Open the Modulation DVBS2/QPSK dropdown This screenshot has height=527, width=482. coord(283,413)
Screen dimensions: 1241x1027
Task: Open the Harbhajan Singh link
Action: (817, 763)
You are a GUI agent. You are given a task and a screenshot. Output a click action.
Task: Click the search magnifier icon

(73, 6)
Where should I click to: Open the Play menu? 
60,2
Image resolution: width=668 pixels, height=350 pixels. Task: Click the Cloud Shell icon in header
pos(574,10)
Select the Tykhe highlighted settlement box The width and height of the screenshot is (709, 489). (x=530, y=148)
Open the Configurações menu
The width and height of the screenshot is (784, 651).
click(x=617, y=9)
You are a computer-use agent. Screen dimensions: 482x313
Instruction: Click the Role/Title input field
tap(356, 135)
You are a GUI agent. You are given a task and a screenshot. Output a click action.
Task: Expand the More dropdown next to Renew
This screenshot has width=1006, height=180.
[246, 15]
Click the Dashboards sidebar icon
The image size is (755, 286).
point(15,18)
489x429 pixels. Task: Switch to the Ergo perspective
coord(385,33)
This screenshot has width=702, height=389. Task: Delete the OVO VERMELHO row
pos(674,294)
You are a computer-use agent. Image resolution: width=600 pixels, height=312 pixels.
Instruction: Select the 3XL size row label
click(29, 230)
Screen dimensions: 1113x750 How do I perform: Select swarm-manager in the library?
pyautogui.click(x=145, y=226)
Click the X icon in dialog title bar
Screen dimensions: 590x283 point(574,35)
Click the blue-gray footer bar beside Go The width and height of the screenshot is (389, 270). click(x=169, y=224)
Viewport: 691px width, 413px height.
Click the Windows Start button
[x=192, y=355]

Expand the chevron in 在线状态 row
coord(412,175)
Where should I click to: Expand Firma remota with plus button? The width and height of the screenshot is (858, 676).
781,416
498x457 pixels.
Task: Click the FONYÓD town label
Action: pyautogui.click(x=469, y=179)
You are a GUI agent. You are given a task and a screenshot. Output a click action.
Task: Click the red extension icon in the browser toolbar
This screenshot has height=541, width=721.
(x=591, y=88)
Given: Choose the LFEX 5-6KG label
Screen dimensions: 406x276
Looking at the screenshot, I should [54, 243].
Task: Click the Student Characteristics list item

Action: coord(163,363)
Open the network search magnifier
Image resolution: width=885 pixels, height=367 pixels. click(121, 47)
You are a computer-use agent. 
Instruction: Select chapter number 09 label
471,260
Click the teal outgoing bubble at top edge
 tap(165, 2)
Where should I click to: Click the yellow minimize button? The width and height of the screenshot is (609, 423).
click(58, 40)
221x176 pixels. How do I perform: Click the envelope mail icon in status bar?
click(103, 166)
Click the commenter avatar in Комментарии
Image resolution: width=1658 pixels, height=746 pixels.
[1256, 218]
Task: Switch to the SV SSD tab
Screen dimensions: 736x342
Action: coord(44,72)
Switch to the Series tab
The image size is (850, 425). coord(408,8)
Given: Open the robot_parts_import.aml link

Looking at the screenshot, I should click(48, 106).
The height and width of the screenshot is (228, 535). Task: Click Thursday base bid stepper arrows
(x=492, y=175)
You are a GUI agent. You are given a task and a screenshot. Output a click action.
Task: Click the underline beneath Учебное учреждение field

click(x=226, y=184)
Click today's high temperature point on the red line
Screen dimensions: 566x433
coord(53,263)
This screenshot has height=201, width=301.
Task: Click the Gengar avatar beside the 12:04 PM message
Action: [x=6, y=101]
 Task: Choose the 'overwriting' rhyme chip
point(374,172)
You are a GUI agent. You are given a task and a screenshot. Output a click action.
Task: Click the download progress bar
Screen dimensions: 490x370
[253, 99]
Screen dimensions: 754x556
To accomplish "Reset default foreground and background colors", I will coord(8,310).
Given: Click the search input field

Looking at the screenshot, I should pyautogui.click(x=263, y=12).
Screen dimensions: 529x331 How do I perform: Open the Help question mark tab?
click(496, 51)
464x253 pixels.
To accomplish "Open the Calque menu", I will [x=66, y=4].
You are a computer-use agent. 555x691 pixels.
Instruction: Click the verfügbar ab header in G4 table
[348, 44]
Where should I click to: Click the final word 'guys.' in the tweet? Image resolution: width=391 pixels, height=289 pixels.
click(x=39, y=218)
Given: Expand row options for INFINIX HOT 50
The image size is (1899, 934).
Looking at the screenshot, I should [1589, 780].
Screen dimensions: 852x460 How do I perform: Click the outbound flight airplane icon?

DIRECTIONS FOR THIS TASK: Among the entries, copy every line containing the word "computer".

TASK OUTPUT:
You are a computer-use agent. Screen dimensions: 482x313
You are a computer-use agent. Image resolution: width=600 pixels, height=312 pixels.
You are a computer-use agent. 
You are a computer-use agent. 555x691 pixels.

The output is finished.